There are two WordPresses. This confuses lots of people, to the point that Matt Mullenweg has implied he’ll never name something like this again. It’s almost as confusing as pages vs posts, which is a whole different post.
WordPress.org – The location of the software you can download and install your own WordPress blog on your own server.
WordPress.com – The often free blogging software anyone can sign up for and have hosted by WordPress.com. It’s like Blogger or LiveJournal, only better because it’s WordPress.
So which one is better? .com or .org?
I usually tell people that I can’t answer that question, or to google it, or I ask them what they want to do. It’s not an easy question to answer, but I’m going to try here.
First, I want to point out that there is no shame in not wanting to host your own blog. Seriously. It’s work, and anyone who says otherwise is an idiot. You have to stay up on your software versions, plugins, themes, etc etc and … Yeah. Work.
So here it is, in all it’s glory: If all you want is a blog, and you don’t mind a few basic themes? Use WordPress.com. There. Done. If you’re willing to pay, you can even customize your CSS or download other themes, and have your own domain name.
A friend asked me recently if she should use wordpress.com or self host. My email is verbatim:
Don’t worry about where you want to be in 10 years, worry about where you want to be in a year, but only in the broad strokes. It’s like learning to paint or draw. You start with the big, simple, concepts, and learn how to do the rest as you go. If you think ‘I want something like Ning’ or ‘And I want forums’ or a wiki or whatever, well, then don’t use .com. But if all you want is a blog? Just use WordPress.com and you’re done.
Except, see, it’s really not that simple.
When people on WordPress.org forums ask this question, I usually tell them to read Don Campbell’s post “WordPress.org vs WordPress.com – Which One Should I Use?” It’s pretty straightforward and helpful. Lately, people have followed up that advice with ‘Okay, great. Why is one better than the other?’ Even people who read the official WordPress.com vs. WordPress.org article by WordPress ask that.

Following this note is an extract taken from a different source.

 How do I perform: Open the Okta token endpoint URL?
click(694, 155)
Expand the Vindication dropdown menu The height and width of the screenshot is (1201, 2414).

I firmly believe that better is subjective, and it really depends what kind of blogger you want to be. However there are some obvious benefits to self-hosting.
WordPress.com limits your free themes. If you want some fancy CSS or your own domain name or more storage, you have to pay for it. At a certain point, you will end up paying the same as you would for a hosting plan, and you’re getting ‘less’, in that you still can’t install your own plugins or third-party apps! No Wiki, no gallery. Nada. On the other hand, you pretty much never have to worry about your upgrade going bananas, or hanging .maintenance files that make you think your site is down, or incompatible PHP/SQL versions. You get the most pain-free upgrade possible.
That said, if your blog grows and becomes popular, you will outgrown the free hosting. You’ll need to pay more for hosting. You may even have to pony up for VIP hosting if you make it big like Cute Overload. Free only takes you so far, and you get what you pay for. Pay nothing, and there’s a limit to what you’re going to get.
But wait, you don’t pay a thing for WordPress.org! Does that mean you get nothing? No, it means that there is a limit to what you get. Free support, sure, but from people who fill in on our free time. Yes, our. I waste a lot of time helping people with obvious question, pointing out typos, and earning karma credit by trying to be a good person. There are a lot of people with a sense of entitlement, that this software should do everything without needing to know what’s going on. Listen, you weren’t born knowing how to use Microsoft Word. Some people go a lifetime without touching macros, while other people can’t fathom their life without key commands that resize and reformat sections.
There is no one true way to nerdvana, folks. There’s no one perfect operating system, no one perfect blog software, no perfect phone. It’s all what you want, what you can use, and where your comfort zone is.
So why would I pick WordPress.org over WordPress.com? Flexibility, growth and options. I want the ability to grow and do everything that might come down the road. Of this, WordPress, my blog, is a small part. I want SubVersion, videos, galleries, you name it.
Why would I pick WordPress.com over WordPress.org? I wouldn’t. But I do suggest it to people now and then, when I look at their needs and say ‘You know, this is a great place to start.’ If they outgrow the .com, they can export their posts and comments over to a self-hosted install with a bit of effort. And the work required to do that is pretty typical of the savvy you’re going to need to support yourself going forward.
Which is better? No one can answer that for you, but hopefuly some of the advice here will get you started in answering it for yourself.